_Written instruction_. Rewrite the data with every instance of "icon" changed to "button" and everything else kept the same. Leave the pictures out of your answer.

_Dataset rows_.

──────────

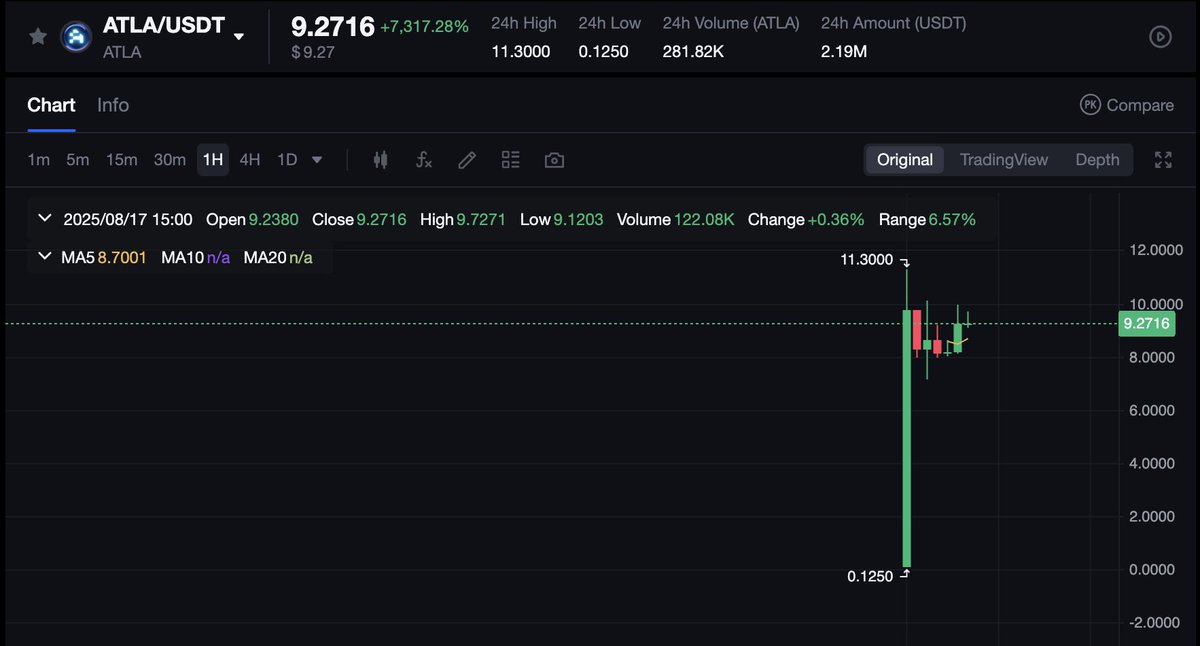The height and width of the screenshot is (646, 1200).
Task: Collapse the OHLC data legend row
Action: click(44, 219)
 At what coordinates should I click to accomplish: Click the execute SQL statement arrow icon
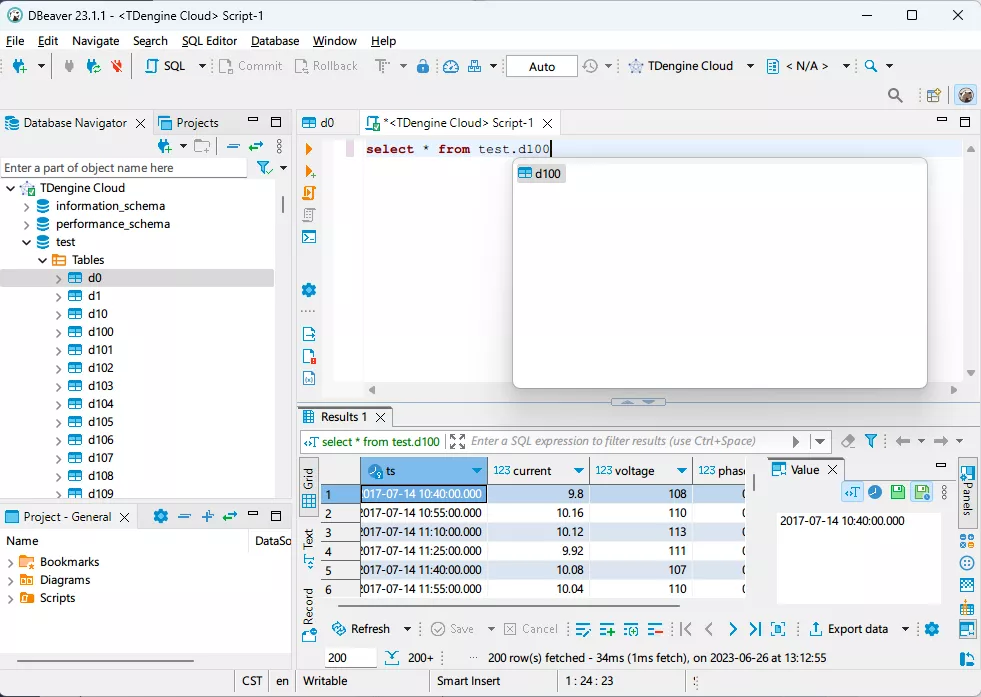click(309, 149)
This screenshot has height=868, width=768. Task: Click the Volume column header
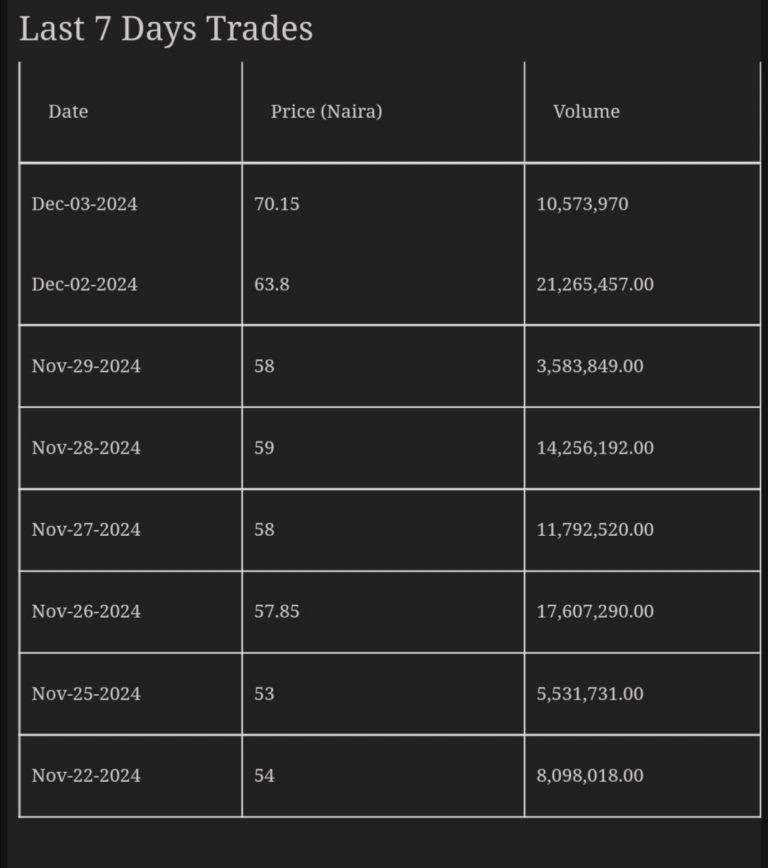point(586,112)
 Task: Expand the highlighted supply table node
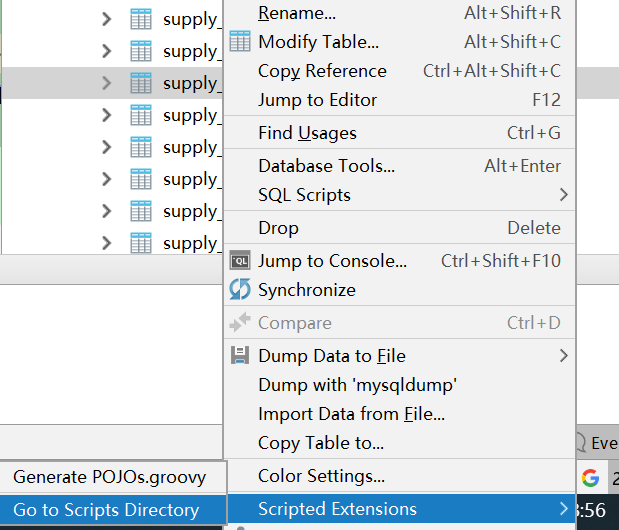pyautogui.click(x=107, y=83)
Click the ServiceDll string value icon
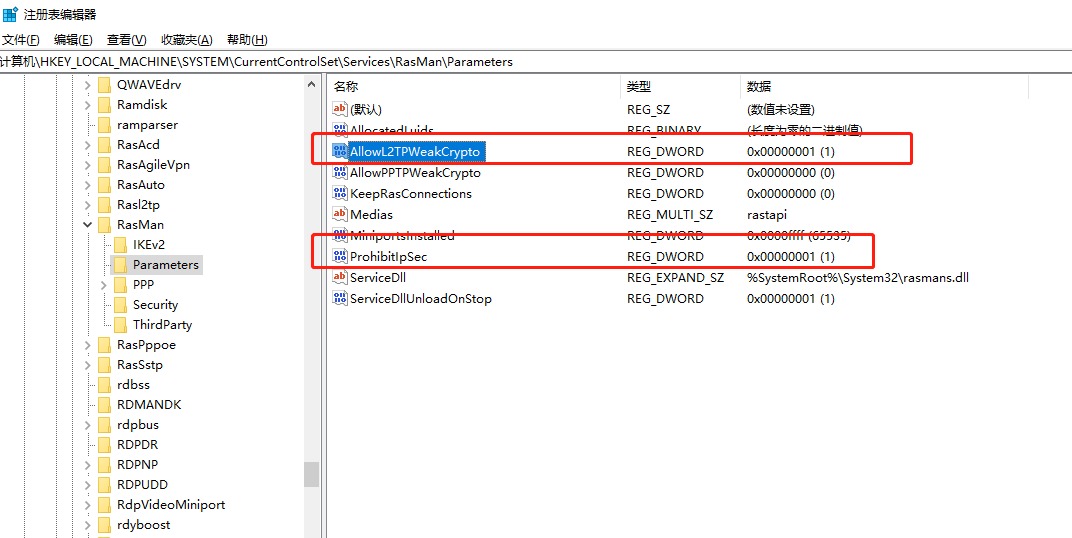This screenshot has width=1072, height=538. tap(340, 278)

──────────

_Solved exercise_.
The height and width of the screenshot is (646, 1200).
Task: Collapse the OHLC data legend row
Action: click(44, 219)
 At what coordinates should I click to accomplish: Click the execute SQL statement arrow button
click(309, 149)
This screenshot has height=868, width=768. Task: Click the Volume column header
point(586,112)
 Task: Expand the highlighted supply table node
pyautogui.click(x=107, y=83)
Click the ServiceDll string value button
This screenshot has width=1072, height=538. tap(340, 278)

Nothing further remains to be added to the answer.